The best customer service reps understand their customers by speaking to them, building a rapport that strengthens brand relationships and loyalty. It's these connections – the human touch – that many people believe has been lost from most online shopping experience today, according to PwC

And customers are right. eCommerce has been able to offer nothing resembling that in-person experience. Until we entered the age of AI.

Here’s how digital humans help brand interactions online feel more personable – more human. 

A dedicated digital human product genius can be trained to educate users on product features, current trends and a variety of other topics to help them make more informed purchasing decisions. 
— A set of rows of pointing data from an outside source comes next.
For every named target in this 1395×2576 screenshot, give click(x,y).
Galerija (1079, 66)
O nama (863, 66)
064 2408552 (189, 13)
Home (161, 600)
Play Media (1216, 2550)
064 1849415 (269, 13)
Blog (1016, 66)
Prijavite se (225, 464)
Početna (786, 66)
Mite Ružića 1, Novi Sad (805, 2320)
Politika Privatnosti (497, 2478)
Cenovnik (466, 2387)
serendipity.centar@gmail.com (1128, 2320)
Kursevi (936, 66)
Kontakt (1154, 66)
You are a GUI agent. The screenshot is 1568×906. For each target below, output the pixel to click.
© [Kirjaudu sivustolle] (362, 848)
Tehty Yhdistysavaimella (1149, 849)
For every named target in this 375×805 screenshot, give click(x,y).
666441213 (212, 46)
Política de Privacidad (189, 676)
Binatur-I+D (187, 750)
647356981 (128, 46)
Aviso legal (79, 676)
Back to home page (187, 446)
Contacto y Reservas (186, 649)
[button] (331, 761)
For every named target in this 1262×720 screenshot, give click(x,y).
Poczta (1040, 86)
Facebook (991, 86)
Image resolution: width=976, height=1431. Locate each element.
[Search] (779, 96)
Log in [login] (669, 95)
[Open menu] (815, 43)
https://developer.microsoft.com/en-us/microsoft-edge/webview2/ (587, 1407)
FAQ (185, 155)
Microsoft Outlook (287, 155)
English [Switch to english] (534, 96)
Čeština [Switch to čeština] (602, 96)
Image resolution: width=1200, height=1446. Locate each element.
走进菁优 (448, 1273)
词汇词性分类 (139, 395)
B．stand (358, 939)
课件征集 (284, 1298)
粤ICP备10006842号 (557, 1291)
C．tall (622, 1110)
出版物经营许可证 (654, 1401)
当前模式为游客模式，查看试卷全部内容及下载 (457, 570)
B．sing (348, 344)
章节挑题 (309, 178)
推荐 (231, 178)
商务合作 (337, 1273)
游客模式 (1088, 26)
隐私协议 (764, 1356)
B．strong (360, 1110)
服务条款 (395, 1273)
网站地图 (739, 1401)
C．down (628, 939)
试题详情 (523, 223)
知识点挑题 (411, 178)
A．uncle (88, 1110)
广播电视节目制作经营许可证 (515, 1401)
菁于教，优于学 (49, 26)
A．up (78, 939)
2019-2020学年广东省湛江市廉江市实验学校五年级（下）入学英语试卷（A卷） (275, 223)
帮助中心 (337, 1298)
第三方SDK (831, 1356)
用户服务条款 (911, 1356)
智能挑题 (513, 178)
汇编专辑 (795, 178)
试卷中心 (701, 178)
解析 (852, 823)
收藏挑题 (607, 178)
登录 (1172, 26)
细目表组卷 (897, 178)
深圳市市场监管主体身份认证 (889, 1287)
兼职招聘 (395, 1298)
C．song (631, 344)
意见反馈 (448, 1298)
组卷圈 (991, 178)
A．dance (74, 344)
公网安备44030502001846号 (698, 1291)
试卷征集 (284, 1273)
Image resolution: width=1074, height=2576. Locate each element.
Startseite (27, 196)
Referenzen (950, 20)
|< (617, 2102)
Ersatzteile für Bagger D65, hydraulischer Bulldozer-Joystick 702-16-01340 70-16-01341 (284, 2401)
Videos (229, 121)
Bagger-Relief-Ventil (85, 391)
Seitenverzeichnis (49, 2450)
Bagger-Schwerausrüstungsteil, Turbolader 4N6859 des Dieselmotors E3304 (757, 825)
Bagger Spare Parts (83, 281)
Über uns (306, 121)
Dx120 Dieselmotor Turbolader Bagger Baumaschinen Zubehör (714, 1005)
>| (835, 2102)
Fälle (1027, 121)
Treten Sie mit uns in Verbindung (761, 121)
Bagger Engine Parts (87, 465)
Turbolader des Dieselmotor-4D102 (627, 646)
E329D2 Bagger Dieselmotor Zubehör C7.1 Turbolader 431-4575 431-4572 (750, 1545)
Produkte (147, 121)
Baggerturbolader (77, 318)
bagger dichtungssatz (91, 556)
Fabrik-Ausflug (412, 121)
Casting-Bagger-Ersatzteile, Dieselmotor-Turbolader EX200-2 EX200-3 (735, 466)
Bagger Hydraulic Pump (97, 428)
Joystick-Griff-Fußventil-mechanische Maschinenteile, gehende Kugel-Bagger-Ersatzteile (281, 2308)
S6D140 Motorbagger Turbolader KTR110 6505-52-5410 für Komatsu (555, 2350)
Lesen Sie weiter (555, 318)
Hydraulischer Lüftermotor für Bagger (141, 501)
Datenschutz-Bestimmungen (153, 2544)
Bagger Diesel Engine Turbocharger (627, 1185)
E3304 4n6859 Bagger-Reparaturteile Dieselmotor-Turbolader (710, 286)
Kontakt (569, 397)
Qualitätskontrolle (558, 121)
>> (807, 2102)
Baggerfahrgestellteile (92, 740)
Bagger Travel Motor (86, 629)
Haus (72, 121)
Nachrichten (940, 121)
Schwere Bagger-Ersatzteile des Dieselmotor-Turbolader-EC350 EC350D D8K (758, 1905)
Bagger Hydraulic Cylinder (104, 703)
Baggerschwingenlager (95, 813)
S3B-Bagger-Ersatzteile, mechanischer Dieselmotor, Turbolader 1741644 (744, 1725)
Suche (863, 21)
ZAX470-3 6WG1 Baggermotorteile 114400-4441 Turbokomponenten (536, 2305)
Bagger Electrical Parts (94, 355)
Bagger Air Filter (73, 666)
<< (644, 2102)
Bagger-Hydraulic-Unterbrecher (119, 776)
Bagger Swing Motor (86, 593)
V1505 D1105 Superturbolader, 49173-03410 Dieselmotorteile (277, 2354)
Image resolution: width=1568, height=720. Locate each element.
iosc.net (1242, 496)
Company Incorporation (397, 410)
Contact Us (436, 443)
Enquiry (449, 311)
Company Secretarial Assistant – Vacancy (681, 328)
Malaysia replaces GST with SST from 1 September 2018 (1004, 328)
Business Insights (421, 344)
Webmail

With open and free-flowing conversation, they can learn about what the customer needs and steer them towards complementary items that may also appeal to them. Say your customer is buying a new TV that'll require a certain type of wall mount. The AI can ask questions around mounting and suggest the right product for that situation.

Our digital humans have helped tangibly improve upsells, cross-sells and renewals, as well as increased the average size of ecommerce transactions.

That’s the power of giving people confidence in they’re purchases – confident that they’re making the right decision. And confident customers come back again and again.

Let’s create dialog, not monolog

Much of what we've talked about above involves using LLMs to power these more natural, open customer conversations.

In fact, 2023 could be described as the Year of ChatGPT for marketers. The past few months have brought a large leap forward in how marketers use AI – and how receptive the general population are to it too.

And let’s be honest: for many marketers, they need something to help them convert more. It’s not an easy year; LLMs have come at the right time.

But if there’s one mistake in using AI, it’s only using it for the functional stuff – the number crunching. Marketers should use it to make people feel something again!

Our advice: the next time you’re considering what could improve your web conversions, think about if you’re opening a dialog with customers, or just another monolog.

If you’re stuck giving monologs, it might be time to unleash the capabilities of digital humans.